Solved: list of texts containing duplicate items. App action history & 'back' button

Bubble’s inability to work with lists containing duplicate items has been a thorn in my side for some time. Without this you can’t easily construct a history / back feature on a single page application. I hadn’t found a solution on the forums so I’d thought to share my own tutorial.

The task:
Store historical actions (i.e. previously viewed pages, actions, etc) on a single page application without involving the database, custom JS, or URL parameters.

The problem:
If you want to store historical data (i.e. a list of previously viewed page views) as a state on the page, it would make sense to use a list of texts to store the data. Unfortunately, bubble doesn’t have an easy way to work with list of texts containing duplicate items, which makes it impossible to implement a page history and save it into a page state.
In general, being able to work with lists that can hold duplicate values has many benefits.

The solution:
Use bubble’s regex feature to work with a single text value, which is comma-separated. Regex can parse this comma-delimited text string into a list of texts which can hold duplicate items. The list of texts that is returned by regex can be worked on like any standard list in bubble.

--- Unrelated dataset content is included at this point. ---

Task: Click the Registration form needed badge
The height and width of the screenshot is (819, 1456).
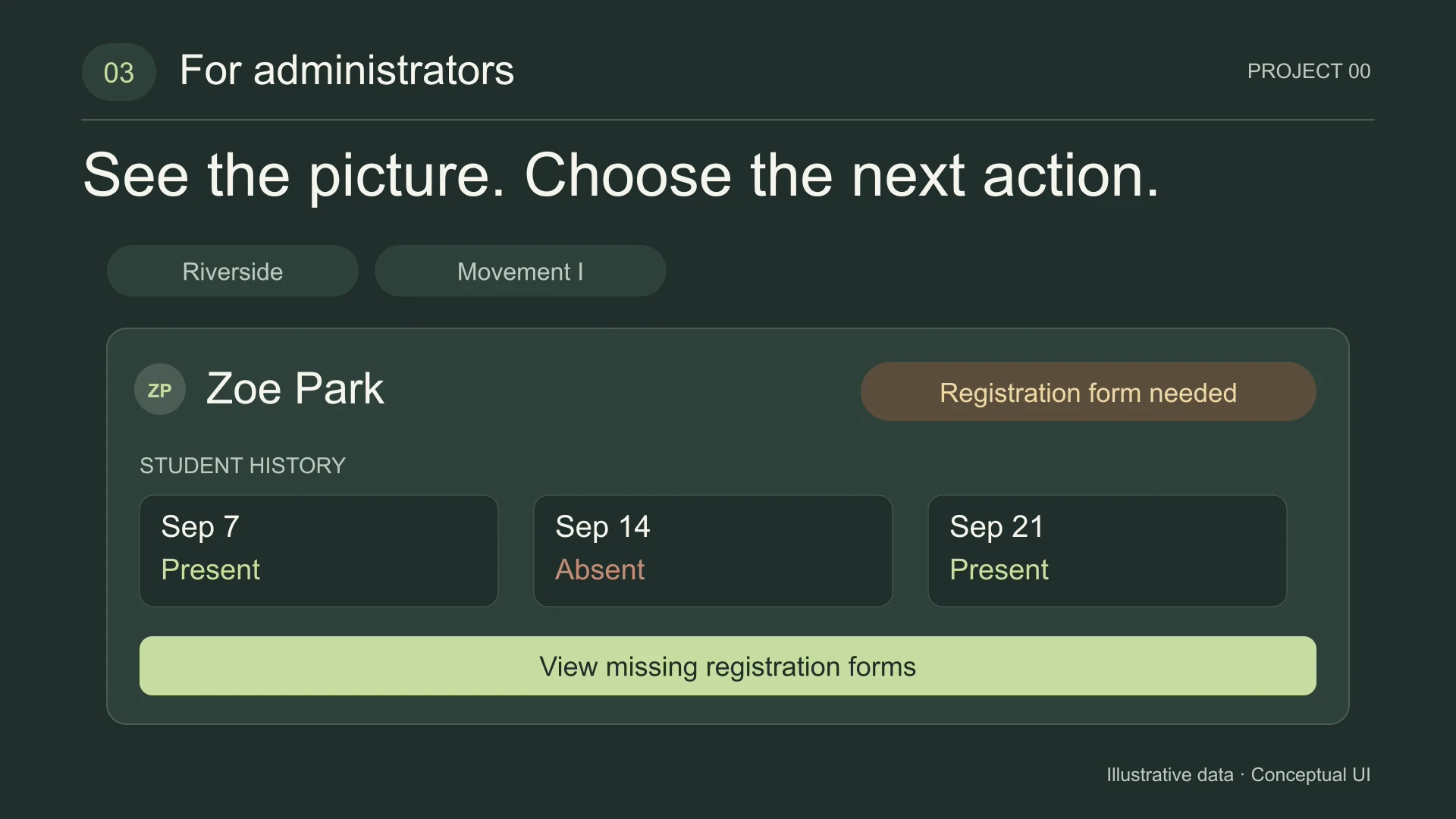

Quick example: Navigating back

  1. Regex to get the text value of last item in your comma-separated list.
  2. Navigate to the value of last item
  3. Use find/replace to delete last item of the comma-separated text
    …The new last item in the list is what the 2nd to last text item was previously (and so on)

In depth step by step
This is as I’ve done it - other ways certainly possible/better for individual needs.

This step-by-step assumes a few things.

  • Your various page ‘views’ are already setup to show/hide based on a page state of type text (i.e. ‘current view’ = “Settings” )
  1. Create a page state called ‘navigation history’ of type text (do not set to a list)

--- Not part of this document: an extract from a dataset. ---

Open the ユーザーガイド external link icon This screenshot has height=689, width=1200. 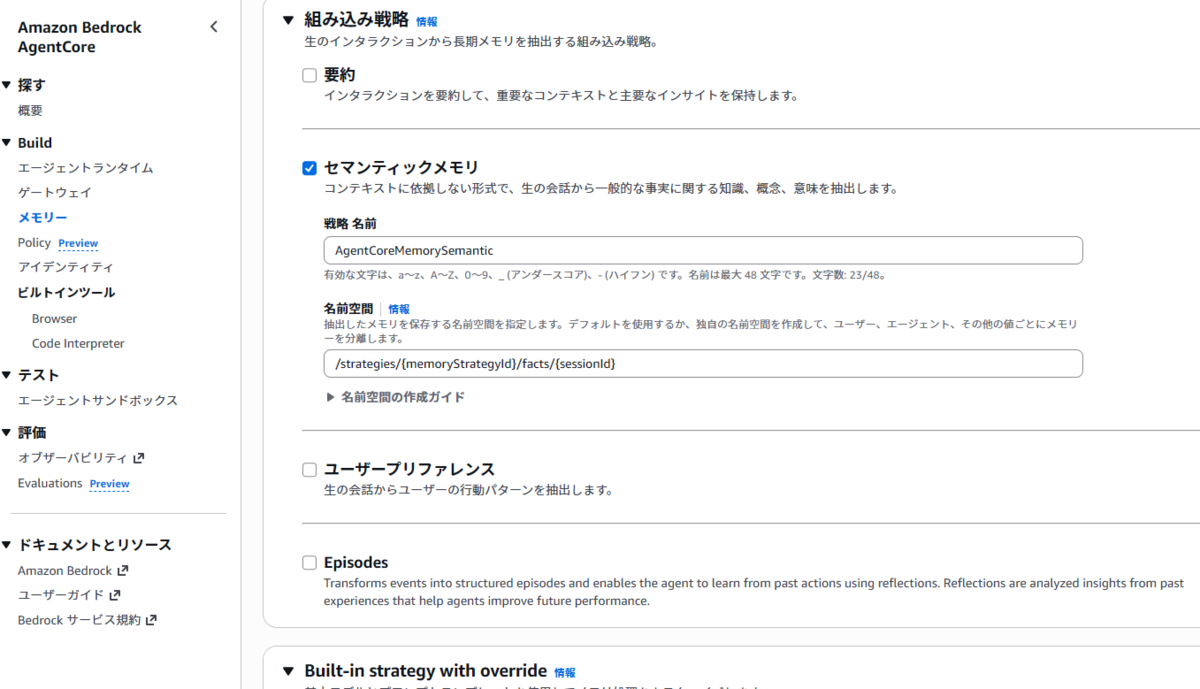point(110,595)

  2. Create reusable custom page workflows for ‘Navigate to’ and ‘Go back’

  3. Custom workflow ‘Navigate to’ should have a text input so that text input can be used to trigger any new view from within the workflow.

  4. Navigate forward (store item into list)
    4a. Every time your workflow navigate to view is triggered the following workflow step will add a new item to the ‘Navigation History’ text (remember: this is a single text, not a list)

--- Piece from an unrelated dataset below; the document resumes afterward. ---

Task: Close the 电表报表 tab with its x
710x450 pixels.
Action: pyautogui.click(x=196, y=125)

    If this is the first item, we want to store it differently than if it is 2nd-Nth item so we check if it is and use the conditional text option

    4b. This is the formatting for each condition.
    Notice that if the list is NOT empty, that we take the current value:
    page's navigation history
    and then concatenate:
    , page's current view
    onto the end
    image
    i.e. page’s navigation history has the value of settings, account, payment, orders, settings indicating that those pages were visited in that order. Then, we concatenate the newest page orders as ,orders with the comma included to separate the new item to become
    settings, account, payment, orders, settings, orders

    The example image actually uses another concatenation, which is page’s current view | page’s sub view, which adds the additional feature to track two views together. It also adds complexity and is not necessary to store a list of repeating texts

  5. Navigating back
    a. To implement a back function we set the page’s current view to the last item in our history list.
    b. Use regex to extract a list of texts from values separated by commas inside single text stored state page’s navigation history

    c. Use the bubble list operations on the list of texts that is output by regex and get the last item. This is the most recent page view in our history



    d. The following regex expression will parse a comma delimited list. Bubble will then return as a list of texts

    Here is the selectable regex:
    [^,]+$

    e. To remove the last item in the comma-separate list of texts we use a find/replace
    image

    f. Use regex to FIND the last item in the comma-separated list including the last comma.
    REPLACE that with nothing, thereby deleting the last item in the list.

    Here is the selectable regex:
    [\,][^,]+$

  6. Done
    You have a way of storing and modifying a list of texts with duplicate values.

Other solutions that already exist
URL parameters/paths – Use parameters and paths to trigger your page’s current view and use the user’s browser history to keep track of those paths and parameters. This has limitations: It requires exposing URLs that you may not want the user to revisit later. To work it must fills up the history with each historical page view. Clicking back may take the user away from the page. Solution has has development overhead other limitations.

Use the database - create a db item to store user page views. Sort by date created. This solution requires a lot of overhead and may come at the expense of speed. Hard to scale with a lot of users constantly writing to the db when navigating around.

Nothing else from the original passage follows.